Closed AdolfVonKleist closed 5 years ago

AdolfVonKleist commented 5 years ago

Hi, I have just been trying this lib out and it seems to work very well, much better than WebRTC or other available frameworks that I have tried, and is extremely fast (0.05xRT on average) but my tests have still been largely adhoc. I went through your Interspeech paper:

but I could not find any direct comparison against other methods. Do you perhaps have any other publications or results that address this topic?

shelm commented 5 years ago

Hi,

thank you very much for your comment. To the best of my knowledge, vadnet has not (yet) been used outside of the interspeech challenge last year, where we compared our learned features against handcrafted ones, with respect to their performance in recognizing emotions. I will leave this comment open anyhow in case @frankenjoe would like to add something.

frankenjoe commented 5 years ago

In the INTERSPEECH paper you mentioned the proposed architecture was compared with other methods, mainly conventional ones based on hand-crafted features, but also two deep learning approaches (end2you and auDeep). However, this was in a different context (emotions & crying), yet it showed that it gives comparable results. We see vadnet just as another use case for a different task, but on a much larger data set, which obviously suits an end-to-end approach. Also the main idea was to create a system that runs real-time, which is much harder to evaluate anyway. To cut a long story short, there is no evaluation other than people like you saying they find it useful, which I think is also some a sort of evaluation :)

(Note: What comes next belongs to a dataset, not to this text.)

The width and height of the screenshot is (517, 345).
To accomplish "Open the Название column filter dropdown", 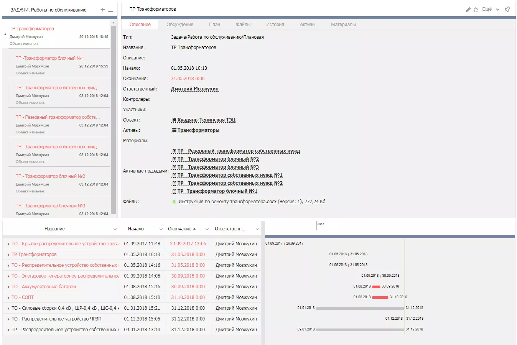I will (115, 229).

AdolfVonKleist commented 5 years ago

@frankenjoe thanks for your reply. I am also interested in the performance against 'traditional' methods, the WebRTC VAD, or even the 'classic' approach, as described in:

my impression thus far was that it compares very favorably against these non DNN alternatives, [and as you mention the referenced literature on auDeep, and the IDIAP work suggest the same] while still being very performant, but I wondered if maybe there was some additional direct formal literature I might have missed in that direction. In any case it looks like it is worth making that effort directly myself. Thanks again for sharing it and your additional thoughts.